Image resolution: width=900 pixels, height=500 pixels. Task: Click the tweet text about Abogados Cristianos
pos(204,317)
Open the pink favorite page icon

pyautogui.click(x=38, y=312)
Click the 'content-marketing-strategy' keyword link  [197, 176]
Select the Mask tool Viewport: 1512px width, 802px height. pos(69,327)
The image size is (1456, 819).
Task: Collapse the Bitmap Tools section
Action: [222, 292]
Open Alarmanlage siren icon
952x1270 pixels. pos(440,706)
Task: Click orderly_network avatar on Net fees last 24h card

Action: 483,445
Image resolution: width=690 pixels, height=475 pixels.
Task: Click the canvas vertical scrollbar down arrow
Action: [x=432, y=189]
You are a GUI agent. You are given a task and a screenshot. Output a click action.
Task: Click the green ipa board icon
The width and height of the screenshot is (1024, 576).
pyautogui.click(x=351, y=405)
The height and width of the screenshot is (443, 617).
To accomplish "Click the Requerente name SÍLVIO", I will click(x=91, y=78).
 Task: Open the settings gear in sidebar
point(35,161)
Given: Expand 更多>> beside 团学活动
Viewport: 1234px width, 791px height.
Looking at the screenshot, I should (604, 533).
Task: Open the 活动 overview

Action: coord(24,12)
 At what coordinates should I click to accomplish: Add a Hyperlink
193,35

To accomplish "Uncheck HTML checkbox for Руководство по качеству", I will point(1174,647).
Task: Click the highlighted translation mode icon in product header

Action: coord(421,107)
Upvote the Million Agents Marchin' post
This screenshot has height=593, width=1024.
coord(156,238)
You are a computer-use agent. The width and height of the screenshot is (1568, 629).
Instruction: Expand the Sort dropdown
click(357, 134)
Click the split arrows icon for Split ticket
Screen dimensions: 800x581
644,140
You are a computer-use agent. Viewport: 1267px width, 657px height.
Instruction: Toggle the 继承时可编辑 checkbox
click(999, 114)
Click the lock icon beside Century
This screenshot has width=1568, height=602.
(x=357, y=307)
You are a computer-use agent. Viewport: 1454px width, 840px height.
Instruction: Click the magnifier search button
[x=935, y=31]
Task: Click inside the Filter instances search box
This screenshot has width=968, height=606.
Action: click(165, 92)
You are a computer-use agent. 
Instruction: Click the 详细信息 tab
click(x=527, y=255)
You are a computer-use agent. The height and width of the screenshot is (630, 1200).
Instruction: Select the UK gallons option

Directions
Copy down every line of the listing above word for word.

Final result
Image resolution: width=900 pixels, height=500 pixels. Task: Click the tweet text about Abogados Cristianos
pos(204,317)
Open the pink favorite page icon

pyautogui.click(x=38, y=312)
Click the 'content-marketing-strategy' keyword link  [197, 176]
Select the Mask tool Viewport: 1512px width, 802px height. pos(69,327)
The image size is (1456, 819).
Task: Collapse the Bitmap Tools section
Action: [222, 292]
Open Alarmanlage siren icon
952x1270 pixels. pos(440,706)
Task: Click orderly_network avatar on Net fees last 24h card

Action: 483,445
Image resolution: width=690 pixels, height=475 pixels.
Task: Click the canvas vertical scrollbar down arrow
Action: [x=432, y=189]
You are a GUI agent. You are given a task and a screenshot. Output a click action.
Task: Click the green ipa board icon
The width and height of the screenshot is (1024, 576).
pyautogui.click(x=351, y=405)
The height and width of the screenshot is (443, 617).
To accomplish "Click the Requerente name SÍLVIO", I will click(x=91, y=78).
 Task: Open the settings gear in sidebar
point(35,161)
Given: Expand 更多>> beside 团学活动
Viewport: 1234px width, 791px height.
Looking at the screenshot, I should (604, 533).
Task: Open the 活动 overview

Action: coord(24,12)
 At what coordinates should I click to accomplish: Add a Hyperlink
193,35

To accomplish "Uncheck HTML checkbox for Руководство по качеству", I will point(1174,647).
Task: Click the highlighted translation mode icon in product header

Action: coord(421,107)
Upvote the Million Agents Marchin' post
This screenshot has height=593, width=1024.
coord(156,238)
You are a computer-use agent. The width and height of the screenshot is (1568, 629).
Instruction: Expand the Sort dropdown
click(357, 134)
Click the split arrows icon for Split ticket
Screen dimensions: 800x581
644,140
You are a computer-use agent. Viewport: 1267px width, 657px height.
Instruction: Toggle the 继承时可编辑 checkbox
click(999, 114)
Click the lock icon beside Century
This screenshot has width=1568, height=602.
(x=357, y=307)
You are a computer-use agent. Viewport: 1454px width, 840px height.
Instruction: Click the magnifier search button
[x=935, y=31]
Task: Click inside the Filter instances search box
This screenshot has width=968, height=606.
Action: click(165, 92)
You are a computer-use agent. 
Instruction: Click the 详细信息 tab
click(x=527, y=255)
You are a computer-use agent. The height and width of the screenshot is (630, 1200).
Instruction: Select the UK gallons option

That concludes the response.